━━━ STORED DATA

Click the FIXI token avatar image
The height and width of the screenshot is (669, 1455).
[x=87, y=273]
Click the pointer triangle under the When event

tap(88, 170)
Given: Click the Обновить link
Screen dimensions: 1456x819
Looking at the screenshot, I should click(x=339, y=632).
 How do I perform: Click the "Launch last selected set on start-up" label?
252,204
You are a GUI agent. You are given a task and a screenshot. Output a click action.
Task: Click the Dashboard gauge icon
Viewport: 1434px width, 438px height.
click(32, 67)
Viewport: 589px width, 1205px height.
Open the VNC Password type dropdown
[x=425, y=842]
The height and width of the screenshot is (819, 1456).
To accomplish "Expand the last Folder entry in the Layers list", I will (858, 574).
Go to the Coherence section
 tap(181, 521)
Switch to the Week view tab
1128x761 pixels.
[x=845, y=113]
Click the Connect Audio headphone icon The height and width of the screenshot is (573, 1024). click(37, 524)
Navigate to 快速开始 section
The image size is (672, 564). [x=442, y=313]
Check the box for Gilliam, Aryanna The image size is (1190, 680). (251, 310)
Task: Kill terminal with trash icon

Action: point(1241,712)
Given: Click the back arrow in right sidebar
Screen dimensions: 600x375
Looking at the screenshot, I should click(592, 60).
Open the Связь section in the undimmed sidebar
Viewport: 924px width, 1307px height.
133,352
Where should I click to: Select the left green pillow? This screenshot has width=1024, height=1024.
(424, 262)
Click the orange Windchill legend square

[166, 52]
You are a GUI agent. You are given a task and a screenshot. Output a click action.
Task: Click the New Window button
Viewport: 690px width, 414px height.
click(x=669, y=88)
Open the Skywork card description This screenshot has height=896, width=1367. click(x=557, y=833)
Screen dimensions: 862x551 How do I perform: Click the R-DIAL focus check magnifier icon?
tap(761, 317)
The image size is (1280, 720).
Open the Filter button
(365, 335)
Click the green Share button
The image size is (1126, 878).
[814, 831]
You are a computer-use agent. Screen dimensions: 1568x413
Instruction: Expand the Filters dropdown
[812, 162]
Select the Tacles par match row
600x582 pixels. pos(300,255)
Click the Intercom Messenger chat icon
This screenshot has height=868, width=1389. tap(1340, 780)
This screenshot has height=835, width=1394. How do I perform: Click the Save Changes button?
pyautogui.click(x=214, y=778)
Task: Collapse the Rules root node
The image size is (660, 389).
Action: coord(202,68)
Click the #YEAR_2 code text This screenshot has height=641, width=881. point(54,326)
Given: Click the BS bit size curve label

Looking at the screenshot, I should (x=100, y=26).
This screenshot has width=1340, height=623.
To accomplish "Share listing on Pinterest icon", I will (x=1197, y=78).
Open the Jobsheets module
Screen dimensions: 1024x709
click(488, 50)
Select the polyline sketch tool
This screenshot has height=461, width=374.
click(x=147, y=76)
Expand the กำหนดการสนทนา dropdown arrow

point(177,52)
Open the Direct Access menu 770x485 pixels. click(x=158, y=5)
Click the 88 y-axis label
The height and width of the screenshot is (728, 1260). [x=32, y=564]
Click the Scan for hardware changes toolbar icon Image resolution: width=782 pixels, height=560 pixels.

━━━━━━

## [WRITTEN TASK]
Reproduce the records starting at the beginning and ending at the line that contains "[x=845, y=113]", renaming "Viewport" to "Window" throughout and leaving everything else unchanged.

## [RESULT OF THIS TASK]
Click the FIXI token avatar image
The height and width of the screenshot is (669, 1455).
[x=87, y=273]
Click the pointer triangle under the When event

tap(88, 170)
Given: Click the Обновить link
Screen dimensions: 1456x819
Looking at the screenshot, I should click(x=339, y=632).
 How do I perform: Click the "Launch last selected set on start-up" label?
252,204
You are a GUI agent. You are given a task and a screenshot. Output a click action.
Task: Click the Dashboard gauge icon
Window: 1434px width, 438px height.
click(32, 67)
Window: 589px width, 1205px height.
Open the VNC Password type dropdown
[x=425, y=842]
The height and width of the screenshot is (819, 1456).
To accomplish "Expand the last Folder entry in the Layers list", I will (858, 574).
Go to the Coherence section
 tap(181, 521)
Switch to the Week view tab
1128x761 pixels.
[x=845, y=113]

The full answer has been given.